Even though a person's wisdom teeth do not hurt, it does not always mean that there is nothing wrong. Wisdom teeth could be impacted or stuck, which means that the teeth cannot break through the jaw and into the mouth. Although not always necessary, oral surgery for the removal of wisdom teeth is a standard practice among young adults. 

Some dentists recommend the extraction of third molars to prevent dental problems in the future. One of the reasons is that as people age, the bones present in the mouth tend to get harder, which makes wisdom teeth difficult to remove. If teeth extraction is delayed, fractured teeth, as well as heavy bleeding, severe numbness, and limited jaw movements may be experienced. These problems could temporarily or permanently last. 
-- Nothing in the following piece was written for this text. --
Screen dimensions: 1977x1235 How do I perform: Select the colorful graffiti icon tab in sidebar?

The following are some good reasons to take wisdom teeth out:

  • Alignment - Impacted third molars can cause crowding of the teeth, which may require treatment to straighten teeth. 
  • Tooth Decay - Tooth decay is also called as cavities or dental caries, which tends to form on the surface of the tooth, where plaque remains for a longer time. Since wisdom teeth can be difficult to clean because of their positioning, they are more prone to the formation of cavities. 
  • Inflamed Gums - Gums may appear red and swollen along with draining pus or fluid. When affected gum areas swell, they can be difficult to clean. 
  • Sinus Problems - Wisdom teeth issues may also cause congestion, pressure, and sinus pain. 
  • Fluid-Filled Sacs (Cysts) - Fluid-filled sacs may form around the wisdom teeth, and if they are left untreated, nerve damage and jaw problems may occur. 
  • Other Teeth Problems - The presence of third molars can push other teeth and cause bite problems and mouth pain. 

Wisdom Teeth Removal

A local anesthetic is usually used to numb the teeth and surrounding tissues before teeth extraction. The same type of anesthetic is used when filling cavities. Patients and their dentist or oral surgeon may also discuss if there is a need to use sedatives to help control anxiety (if any). 
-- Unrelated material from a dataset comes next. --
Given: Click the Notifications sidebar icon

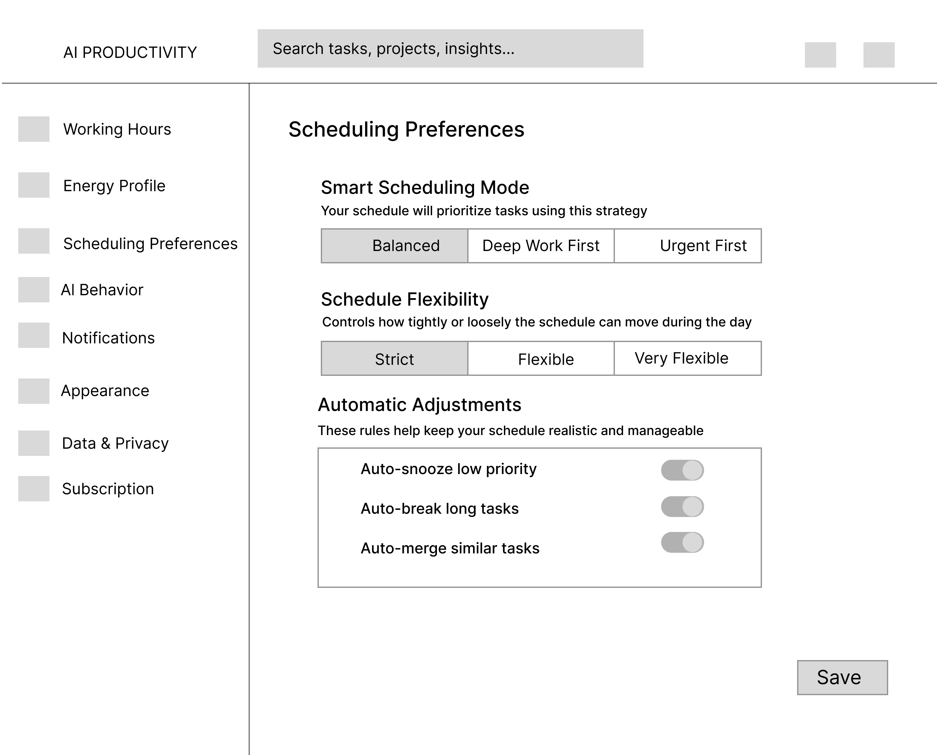Looking at the screenshot, I should pyautogui.click(x=34, y=335).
The following options may be used as sedating medications during teeth extraction:

  • Nitrous Oxide - Also known as laughing gas
  • Intravenous Sedative - Administered intravenously or via injection 

The removal of wisdom teeth is usually an easy and short procedure. However, patients may need someone to drive them home after the procedure if other sedating medications are chosen instead of nitrous oxide. The mouth normally heals after a few days.

Should you worry if you have wisdom teeth?

There is no need to worry if you regularly visit your dentist and have not ignored any discomfort caused by your wisdom teeth. If there is a need to remove your wisdom teeth, local anesthesia will be given. The procedure is usually painless, so you will not feel any pain during the wisdom teeth removal. 

Although everyone will have different experiences when it comes to having wisdom teeth, it doesn't have to be traumatic. Make sure to have regular dental exams and talk to your dentist if you have any concerns or questions about your wisdom teeth.

Key Takeaways

  • When a person reaches the ages between 17 to 21, the eruption of wisdom teeth or third molars may take place.
  • For some people, wisdom teeth do not show up at all.
  • Wisdom teeth may remain dormant in people's jawbone for a number of years, and may never show up if they are impacted or do not have enough space to grow.